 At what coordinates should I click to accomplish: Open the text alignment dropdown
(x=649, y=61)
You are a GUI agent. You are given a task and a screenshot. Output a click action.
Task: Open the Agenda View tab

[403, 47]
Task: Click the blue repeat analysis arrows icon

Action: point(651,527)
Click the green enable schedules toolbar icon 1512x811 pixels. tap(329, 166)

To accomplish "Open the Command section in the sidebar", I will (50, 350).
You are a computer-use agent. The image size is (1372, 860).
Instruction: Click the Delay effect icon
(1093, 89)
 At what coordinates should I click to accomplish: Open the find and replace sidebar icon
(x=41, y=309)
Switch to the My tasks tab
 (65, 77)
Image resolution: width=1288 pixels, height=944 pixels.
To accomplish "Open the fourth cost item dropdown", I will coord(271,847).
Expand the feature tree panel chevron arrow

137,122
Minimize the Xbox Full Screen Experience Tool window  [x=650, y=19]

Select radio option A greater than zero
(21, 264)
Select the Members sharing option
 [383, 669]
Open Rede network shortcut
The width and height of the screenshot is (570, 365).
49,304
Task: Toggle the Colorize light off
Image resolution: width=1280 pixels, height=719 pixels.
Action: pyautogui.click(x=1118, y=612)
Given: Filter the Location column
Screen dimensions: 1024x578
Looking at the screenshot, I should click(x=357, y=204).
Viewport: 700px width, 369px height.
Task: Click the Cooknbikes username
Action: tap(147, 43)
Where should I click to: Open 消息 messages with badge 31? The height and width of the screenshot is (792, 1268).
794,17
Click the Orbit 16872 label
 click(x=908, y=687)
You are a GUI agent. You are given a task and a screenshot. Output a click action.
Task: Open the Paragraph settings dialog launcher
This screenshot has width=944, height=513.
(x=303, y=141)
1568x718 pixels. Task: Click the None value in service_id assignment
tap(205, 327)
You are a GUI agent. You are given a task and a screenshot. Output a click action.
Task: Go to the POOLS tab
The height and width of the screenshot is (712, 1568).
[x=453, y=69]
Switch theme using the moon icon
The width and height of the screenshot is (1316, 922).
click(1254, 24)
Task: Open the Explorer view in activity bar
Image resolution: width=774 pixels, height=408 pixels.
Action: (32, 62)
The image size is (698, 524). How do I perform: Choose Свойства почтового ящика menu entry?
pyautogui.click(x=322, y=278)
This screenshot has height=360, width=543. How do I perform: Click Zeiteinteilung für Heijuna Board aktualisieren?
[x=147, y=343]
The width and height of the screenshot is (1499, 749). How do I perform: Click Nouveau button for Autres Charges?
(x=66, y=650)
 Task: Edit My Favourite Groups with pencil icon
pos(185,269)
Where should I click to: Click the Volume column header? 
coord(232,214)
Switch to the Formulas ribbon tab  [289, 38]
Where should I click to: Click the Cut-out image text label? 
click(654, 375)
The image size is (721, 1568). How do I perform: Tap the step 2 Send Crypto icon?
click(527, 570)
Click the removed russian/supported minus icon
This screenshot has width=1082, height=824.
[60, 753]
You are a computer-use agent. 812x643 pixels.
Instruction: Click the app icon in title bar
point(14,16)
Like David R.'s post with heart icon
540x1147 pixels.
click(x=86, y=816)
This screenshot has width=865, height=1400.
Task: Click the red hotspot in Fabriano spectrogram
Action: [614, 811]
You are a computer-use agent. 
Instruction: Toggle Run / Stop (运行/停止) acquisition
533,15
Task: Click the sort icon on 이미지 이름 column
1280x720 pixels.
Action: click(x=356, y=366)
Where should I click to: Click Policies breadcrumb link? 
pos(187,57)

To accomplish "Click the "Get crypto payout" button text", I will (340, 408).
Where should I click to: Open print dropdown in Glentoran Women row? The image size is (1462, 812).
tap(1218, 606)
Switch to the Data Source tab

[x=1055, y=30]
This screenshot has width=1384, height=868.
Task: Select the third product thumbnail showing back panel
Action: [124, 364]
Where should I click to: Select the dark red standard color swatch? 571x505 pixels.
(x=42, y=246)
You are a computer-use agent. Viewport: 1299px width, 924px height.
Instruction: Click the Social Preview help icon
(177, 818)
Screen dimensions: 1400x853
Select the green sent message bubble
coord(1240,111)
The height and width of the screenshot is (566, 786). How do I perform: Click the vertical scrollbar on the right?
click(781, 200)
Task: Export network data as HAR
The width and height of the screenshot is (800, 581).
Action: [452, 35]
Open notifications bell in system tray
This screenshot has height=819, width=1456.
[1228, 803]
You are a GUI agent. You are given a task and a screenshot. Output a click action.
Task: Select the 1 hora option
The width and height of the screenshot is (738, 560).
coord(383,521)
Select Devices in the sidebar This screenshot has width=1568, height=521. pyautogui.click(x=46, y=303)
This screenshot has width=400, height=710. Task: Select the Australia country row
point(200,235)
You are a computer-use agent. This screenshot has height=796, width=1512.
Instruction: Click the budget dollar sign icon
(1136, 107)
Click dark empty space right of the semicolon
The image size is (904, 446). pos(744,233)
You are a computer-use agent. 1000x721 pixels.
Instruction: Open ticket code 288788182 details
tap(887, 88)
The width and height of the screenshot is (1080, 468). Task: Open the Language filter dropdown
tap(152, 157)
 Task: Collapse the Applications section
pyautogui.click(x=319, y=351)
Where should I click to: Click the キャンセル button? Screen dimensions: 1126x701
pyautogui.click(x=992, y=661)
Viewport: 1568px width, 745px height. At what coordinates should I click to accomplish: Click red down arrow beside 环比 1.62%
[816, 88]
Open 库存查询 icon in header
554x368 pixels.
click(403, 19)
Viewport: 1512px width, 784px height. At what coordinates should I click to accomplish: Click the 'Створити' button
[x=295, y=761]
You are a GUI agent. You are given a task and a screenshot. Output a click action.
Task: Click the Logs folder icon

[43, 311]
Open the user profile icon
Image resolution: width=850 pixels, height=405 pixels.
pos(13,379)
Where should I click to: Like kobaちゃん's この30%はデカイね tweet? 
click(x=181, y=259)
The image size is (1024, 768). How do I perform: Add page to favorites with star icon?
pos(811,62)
━━━━━━━━━━━━━━━━━━━━
## What the task requires
Copy all of the data above line for line, changing nothing.

## Exercise response
 At what coordinates should I click to accomplish: Open the text alignment dropdown
(x=649, y=61)
You are a GUI agent. You are given a task and a screenshot. Output a click action.
Task: Open the Agenda View tab

[403, 47]
Task: Click the blue repeat analysis arrows icon

Action: point(651,527)
Click the green enable schedules toolbar icon 1512x811 pixels. tap(329, 166)

To accomplish "Open the Command section in the sidebar", I will (50, 350).
You are a computer-use agent. The image size is (1372, 860).
Instruction: Click the Delay effect icon
(1093, 89)
 At what coordinates should I click to accomplish: Open the find and replace sidebar icon
(x=41, y=309)
Switch to the My tasks tab
 (65, 77)
Image resolution: width=1288 pixels, height=944 pixels.
To accomplish "Open the fourth cost item dropdown", I will coord(271,847).
Expand the feature tree panel chevron arrow

137,122
Minimize the Xbox Full Screen Experience Tool window  [x=650, y=19]

Select radio option A greater than zero
(21, 264)
Select the Members sharing option
 [383, 669]
Open Rede network shortcut
The width and height of the screenshot is (570, 365).
49,304
Task: Toggle the Colorize light off
Image resolution: width=1280 pixels, height=719 pixels.
Action: pyautogui.click(x=1118, y=612)
Given: Filter the Location column
Screen dimensions: 1024x578
Looking at the screenshot, I should click(x=357, y=204).
Viewport: 700px width, 369px height.
Task: Click the Cooknbikes username
Action: tap(147, 43)
Where should I click to: Open 消息 messages with badge 31? The height and width of the screenshot is (792, 1268).
794,17
Click the Orbit 16872 label
 click(x=908, y=687)
You are a GUI agent. You are given a task and a screenshot. Output a click action.
Task: Open the Paragraph settings dialog launcher
This screenshot has width=944, height=513.
(x=303, y=141)
1568x718 pixels. Task: Click the None value in service_id assignment
tap(205, 327)
You are a GUI agent. You are given a task and a screenshot. Output a click action.
Task: Go to the POOLS tab
The height and width of the screenshot is (712, 1568).
[x=453, y=69]
Switch theme using the moon icon
The width and height of the screenshot is (1316, 922).
click(1254, 24)
Task: Open the Explorer view in activity bar
Image resolution: width=774 pixels, height=408 pixels.
Action: (32, 62)
The image size is (698, 524). How do I perform: Choose Свойства почтового ящика menu entry?
pyautogui.click(x=322, y=278)
This screenshot has height=360, width=543. How do I perform: Click Zeiteinteilung für Heijuna Board aktualisieren?
[x=147, y=343]
The width and height of the screenshot is (1499, 749). How do I perform: Click Nouveau button for Autres Charges?
(x=66, y=650)
 Task: Edit My Favourite Groups with pencil icon
pos(185,269)
Where should I click to: Click the Volume column header? 
coord(232,214)
Switch to the Formulas ribbon tab  [289, 38]
Where should I click to: Click the Cut-out image text label? 
click(654, 375)
The image size is (721, 1568). How do I perform: Tap the step 2 Send Crypto icon?
click(527, 570)
Click the removed russian/supported minus icon
This screenshot has width=1082, height=824.
[60, 753]
You are a computer-use agent. 812x643 pixels.
Instruction: Click the app icon in title bar
point(14,16)
Like David R.'s post with heart icon
540x1147 pixels.
click(x=86, y=816)
This screenshot has width=865, height=1400.
Task: Click the red hotspot in Fabriano spectrogram
Action: [614, 811]
You are a computer-use agent. 
Instruction: Toggle Run / Stop (运行/停止) acquisition
533,15
Task: Click the sort icon on 이미지 이름 column
1280x720 pixels.
Action: click(x=356, y=366)
Where should I click to: Click Policies breadcrumb link? 
pos(187,57)

To accomplish "Click the "Get crypto payout" button text", I will (340, 408).
Where should I click to: Open print dropdown in Glentoran Women row? The image size is (1462, 812).
tap(1218, 606)
Switch to the Data Source tab

[x=1055, y=30]
This screenshot has width=1384, height=868.
Task: Select the third product thumbnail showing back panel
Action: [124, 364]
Where should I click to: Select the dark red standard color swatch? 571x505 pixels.
(x=42, y=246)
You are a computer-use agent. Viewport: 1299px width, 924px height.
Instruction: Click the Social Preview help icon
(177, 818)
Screen dimensions: 1400x853
Select the green sent message bubble
coord(1240,111)
The height and width of the screenshot is (566, 786). How do I perform: Click the vertical scrollbar on the right?
click(781, 200)
Task: Export network data as HAR
The width and height of the screenshot is (800, 581).
Action: [452, 35]
Open notifications bell in system tray
This screenshot has height=819, width=1456.
[1228, 803]
You are a GUI agent. You are given a task and a screenshot. Output a click action.
Task: Select the 1 hora option
The width and height of the screenshot is (738, 560).
coord(383,521)
Select Devices in the sidebar This screenshot has width=1568, height=521. pyautogui.click(x=46, y=303)
This screenshot has width=400, height=710. Task: Select the Australia country row
point(200,235)
You are a computer-use agent. This screenshot has height=796, width=1512.
Instruction: Click the budget dollar sign icon
(1136, 107)
Click dark empty space right of the semicolon
The image size is (904, 446). pos(744,233)
You are a computer-use agent. 1000x721 pixels.
Instruction: Open ticket code 288788182 details
tap(887, 88)
The width and height of the screenshot is (1080, 468). Task: Open the Language filter dropdown
tap(152, 157)
 Task: Collapse the Applications section
pyautogui.click(x=319, y=351)
Where should I click to: Click the キャンセル button? Screen dimensions: 1126x701
pyautogui.click(x=992, y=661)
Viewport: 1568px width, 745px height. At what coordinates should I click to accomplish: Click red down arrow beside 环比 1.62%
[816, 88]
Open 库存查询 icon in header
554x368 pixels.
click(403, 19)
Viewport: 1512px width, 784px height. At what coordinates should I click to accomplish: Click the 'Створити' button
[x=295, y=761]
You are a GUI agent. You are given a task and a screenshot. Output a click action.
Task: Click the Logs folder icon

[43, 311]
Open the user profile icon
Image resolution: width=850 pixels, height=405 pixels.
pos(13,379)
Where should I click to: Like kobaちゃん's この30%はデカイね tweet? 
click(x=181, y=259)
The image size is (1024, 768). How do I perform: Add page to favorites with star icon?
pos(811,62)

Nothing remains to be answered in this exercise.